Closed EthanSteinberg closed 1 year ago

EthanSteinberg commented 3 years ago

One issue with ehr_ml is that it is fundamentally based on a day granularity timeline. One improvement would be to enable a more continuous setup where both data and predictions can occur in the middle of a day.

Here are the things that would need to get changed in order for that to happen:

  1. The extractor would need to be upgraded to extract intraday information.
  2. The data format (and readers/API) would need to support intraday information.
  3. The label definition would need to be changed to support intra day info.
  4. CLMBR and various other featurizers would need to be upgraded to support partial day featurization.
  5. CLMBR would need to be upgraded to support predicting future events in the current day.
jason-fries commented 3 years ago

Is there any reason we couldn't move to a very generic timeline representation more akin to what's used in BERT? For example, assume a fixed vocabulary V defines our underlying language, plus some number of special placeholder tokens denoting time bucket boundaries -- basically the <SEP> and <CLS> analogues from BERT. For example, a 2 time bucket visit would could look like this: [<CLS>, G43.909, Z79.899, <SEP> T39.1X1, <SEP>]

Here the encoder would make some assumptions on the ordering (or lack there of) within time buckets, but this is analogous to how we treat sequence data in NLP anyway, where we may or may not have some tree structure defined over a sentence. <CLS> would correspond to a representation of the entire timeline (again, like BERT) and time bucket embeddings are just the content of each <SEP> window.

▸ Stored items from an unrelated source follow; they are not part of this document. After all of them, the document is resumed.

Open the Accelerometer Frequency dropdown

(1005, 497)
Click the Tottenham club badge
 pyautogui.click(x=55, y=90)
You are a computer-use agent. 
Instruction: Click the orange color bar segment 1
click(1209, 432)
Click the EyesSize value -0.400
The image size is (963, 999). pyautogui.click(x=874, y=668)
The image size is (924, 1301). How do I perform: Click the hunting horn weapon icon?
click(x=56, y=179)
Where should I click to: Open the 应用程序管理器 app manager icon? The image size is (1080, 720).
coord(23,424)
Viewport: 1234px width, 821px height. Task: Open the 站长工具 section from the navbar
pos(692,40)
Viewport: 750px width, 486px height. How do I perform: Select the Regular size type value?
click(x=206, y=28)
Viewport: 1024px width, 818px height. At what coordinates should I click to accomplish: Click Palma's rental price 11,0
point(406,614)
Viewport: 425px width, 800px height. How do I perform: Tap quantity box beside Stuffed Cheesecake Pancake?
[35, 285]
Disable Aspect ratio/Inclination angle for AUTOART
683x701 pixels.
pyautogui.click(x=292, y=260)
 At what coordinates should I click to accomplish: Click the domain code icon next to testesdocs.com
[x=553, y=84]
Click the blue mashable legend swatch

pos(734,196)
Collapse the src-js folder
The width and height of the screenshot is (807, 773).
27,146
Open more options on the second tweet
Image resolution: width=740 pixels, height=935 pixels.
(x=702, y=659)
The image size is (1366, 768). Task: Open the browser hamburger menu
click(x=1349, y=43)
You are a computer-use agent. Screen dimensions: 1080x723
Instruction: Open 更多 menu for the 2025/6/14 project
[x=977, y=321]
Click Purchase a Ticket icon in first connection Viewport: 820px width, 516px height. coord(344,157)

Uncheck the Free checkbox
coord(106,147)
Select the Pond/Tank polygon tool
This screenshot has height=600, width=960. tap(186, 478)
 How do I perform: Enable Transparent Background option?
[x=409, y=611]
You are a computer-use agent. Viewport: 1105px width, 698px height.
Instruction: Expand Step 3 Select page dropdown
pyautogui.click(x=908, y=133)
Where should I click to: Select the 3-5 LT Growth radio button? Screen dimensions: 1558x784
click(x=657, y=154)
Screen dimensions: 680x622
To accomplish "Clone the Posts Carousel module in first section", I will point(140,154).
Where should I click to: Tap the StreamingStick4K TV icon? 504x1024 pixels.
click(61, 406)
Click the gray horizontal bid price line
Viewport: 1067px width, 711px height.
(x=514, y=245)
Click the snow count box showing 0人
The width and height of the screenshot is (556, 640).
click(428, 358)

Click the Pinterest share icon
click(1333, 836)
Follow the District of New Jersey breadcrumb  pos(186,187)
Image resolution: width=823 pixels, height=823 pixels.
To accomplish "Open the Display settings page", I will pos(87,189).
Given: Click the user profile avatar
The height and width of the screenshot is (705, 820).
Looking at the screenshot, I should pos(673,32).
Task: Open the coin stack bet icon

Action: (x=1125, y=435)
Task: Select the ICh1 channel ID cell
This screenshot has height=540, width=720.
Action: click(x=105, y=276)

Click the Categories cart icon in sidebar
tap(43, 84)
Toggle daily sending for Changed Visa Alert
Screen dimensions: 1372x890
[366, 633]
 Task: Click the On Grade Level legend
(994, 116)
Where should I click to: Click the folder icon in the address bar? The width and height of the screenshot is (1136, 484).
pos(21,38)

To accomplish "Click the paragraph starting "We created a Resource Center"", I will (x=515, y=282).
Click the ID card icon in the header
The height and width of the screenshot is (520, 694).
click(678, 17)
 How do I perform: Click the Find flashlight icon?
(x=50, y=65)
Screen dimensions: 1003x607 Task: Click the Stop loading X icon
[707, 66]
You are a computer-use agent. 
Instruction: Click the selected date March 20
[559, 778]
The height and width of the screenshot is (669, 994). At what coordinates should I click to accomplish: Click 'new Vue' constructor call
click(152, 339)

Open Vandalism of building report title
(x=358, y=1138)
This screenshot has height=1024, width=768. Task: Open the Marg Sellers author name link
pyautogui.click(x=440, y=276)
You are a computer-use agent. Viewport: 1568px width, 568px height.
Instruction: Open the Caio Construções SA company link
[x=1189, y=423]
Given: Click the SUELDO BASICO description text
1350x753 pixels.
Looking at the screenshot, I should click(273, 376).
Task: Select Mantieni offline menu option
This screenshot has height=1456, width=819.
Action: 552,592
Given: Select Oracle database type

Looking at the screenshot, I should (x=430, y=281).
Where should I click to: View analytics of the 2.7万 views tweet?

Love to also hear thoughts from @spfohl @scottfleming on representation ideas.

spfohl commented 3 years ago

To respond to the points @jason-fries brings up, I think the BERT-like representation of the sequence could work, but only if coupled with metadata that provides information about the timestamps associated each time interval. Another issue is that we want to be able to support arbitrary discretization and irregular gaps between intervals. One option would be to have something like this available as a result of a processing system that operates on a more generic timeline, but I still think global or local metadata will necessary.